My problem now is that in the first return call, MS tech support suggested that if only Adobe Reader/Acrobat are having a problem with the file, but Foxit or Chrome can render it correctly, then it's Adobe's problem, not theirs. So now it looks like I need to be able to prove that the generated PDF is in fact invalid.

In my other question, @harrymc provided an error message from GhostScript which suggests to me that there is in fact an error in the PDF. But can I really take this as evidence? Is there something like an official PDF validator that can point out exactly what's wrong with my file? Or with Adobe?

For reference, here's one file that's causing these problems.


MS tech support has been able to reproduce the problem (even in their own XPS viewer), and they agree it's a bug (although they called it a "limitation", gotta remember this), so I won't have to pay for the incident.

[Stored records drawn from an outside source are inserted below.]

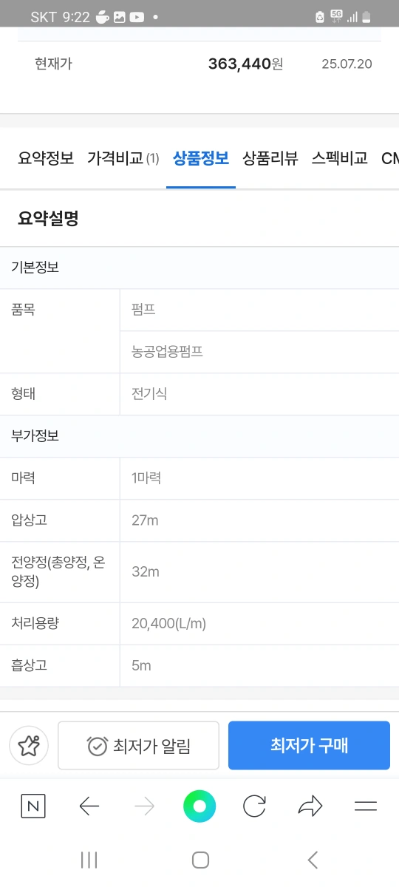This screenshot has width=399, height=887.
Task: Switch to 요약정보 tab
Action: pos(46,158)
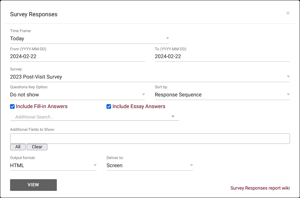The width and height of the screenshot is (300, 198).
Task: Click the To date field
Action: point(222,56)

They will pass it on to the developers, but couldn't guarantee a fix and recommended an upgrade to Office 2010. I'll have to see if my university will play along with this – our standard is currently Office 2007, but I know my license is also valid for 2010.

Best Answer

From the Adobe validator (Preflight in Acrobat X Pro):

enter image description here Click for full size

I don't see how much more official you can get. That happened on a "Report PDF syntax issues" in Preflight. The same thing when I tried to test for PDF/A validity. The report process aborts rather than continuing, as it would do for minor errors. There is no response on the numerous Adobe forum posts about this error.

Opening the file in Notepad++ and ripping out every stream (stream to endstream inclusive) leads to a blank file that does not report an error on opening and only a few minor syntax errors in Preflight (related to the missing streams). Obviously there's something invalid in/about one of those streams, perhaps an invalid control character or something. I don't know much about the PDF format.

Also, PDF creation using the built-in tool works perfectly on your presentation in PowerPoint 2010. It appears only 2007 SP3 is affected - as you found yourself, no previous version was and no later version is. Depending on Microsoft's policy, this may or may not warrant a bugfix. It could be that the encoding used in 2007 SP3's version for images is not fully supported by Adobe.

Was the file you provided exported with the "ISO 19005-1 compliant (PDF/A)" option checked? If not, could you provide one that is?

Unless the file was exported as a standards compliant format (that option is unchecked by default!), it is not necessarily a 'bug', unless they explicitly say Adobe Acrobat/Reader should be able to open their PDFs - especially when some programs can. You may be fighting an uphill battle for a refund.